Menstrual Disorders

  • Dysmenorrhea refers to painful cramps during menstruation.
  • Premenstrual syndrome refers to physical and psychological symptoms occurring prior to menstruation
  • Menorrhagia is heavy bleeding, including prolonged menstrual periods or excessive bleeding during a normal-length period
  • Metrorrhagia is bleeding at irregular intervals, particularly between expected menstrual periods.
  • Amenorrhea is the absence of menstruation.

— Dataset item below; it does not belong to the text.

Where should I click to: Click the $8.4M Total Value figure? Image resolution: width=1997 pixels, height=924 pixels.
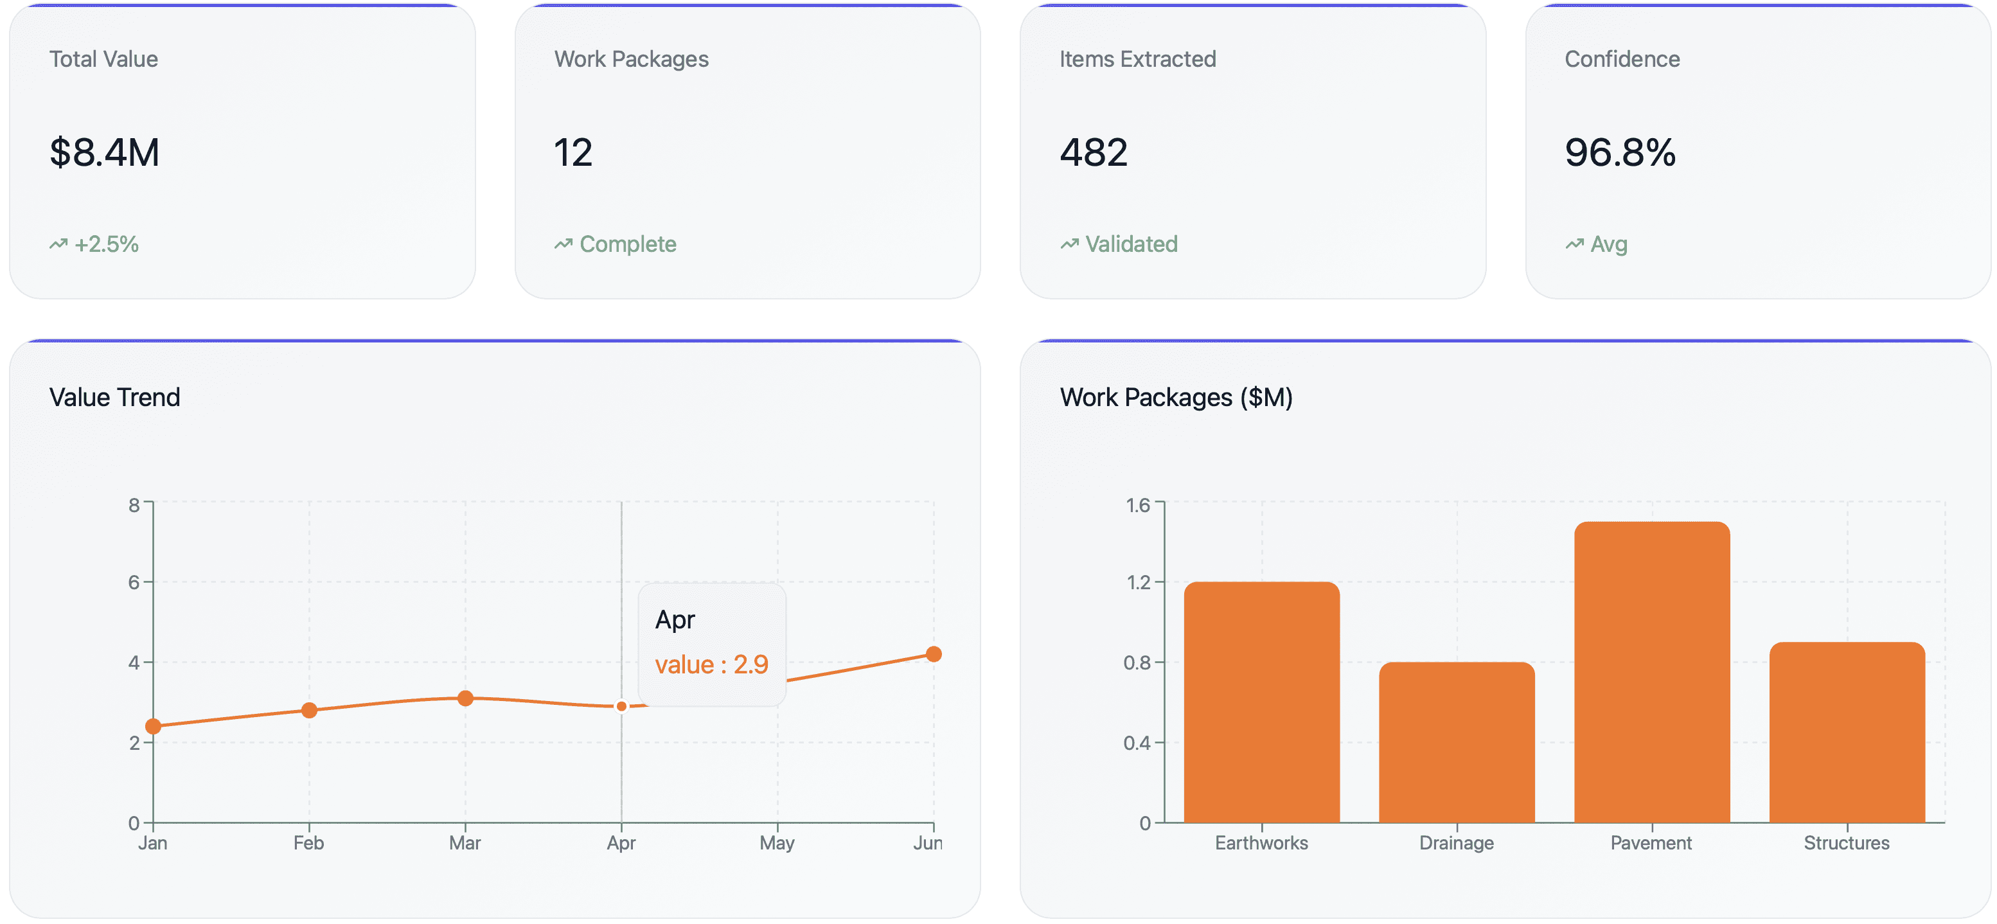[105, 152]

Treatment for Menstrual Disorders

  • Acetaminophen (Tylenol) or nonsteroidal anti-inflammatory drugs (NSAIDs), such as ibuprofen (Advil, Motrin) and naproxen (Aleve) can help provide pain relief for cramps.
  • Oral contraceptives (birth control pills) can help regulate menstrual periods and reduce heavy bleeding. Newer continuous-dosing oral contraceptives reduce or eliminate menstrual periods. Progesterone injections (Depo-Provera) are another option. The LNG-IUS (Mirena), a progesterone intrauterine device (IUD), is often recommended as a first-line treatment for heavy bleeding.
  • Endometrial ablation is a surgical option.
  • In cases where medical therapy is not successful, hysterectomy may be considered.
  • The Menstrual Cycle

    The menstrual cycle is regulated by the complex surge and fluctuations in many different reproductive hormones. These hormones work together to prepare a women's body for pregnancy. The hypothalamus (an area in the brain) and the pituitary gland control six important hormones:

    • Gonadotropin-releasing hormone (GnRH) is released by the hypothalamus.
    • GnRH stimulates the pituitary gland to produce follicle-stimulating hormone (FSH) and luteinizing hormone (LH).
    • Estrogen, progesterone, and the male hormone testosterone are secreted by the ovaries at the command of FSH and LH.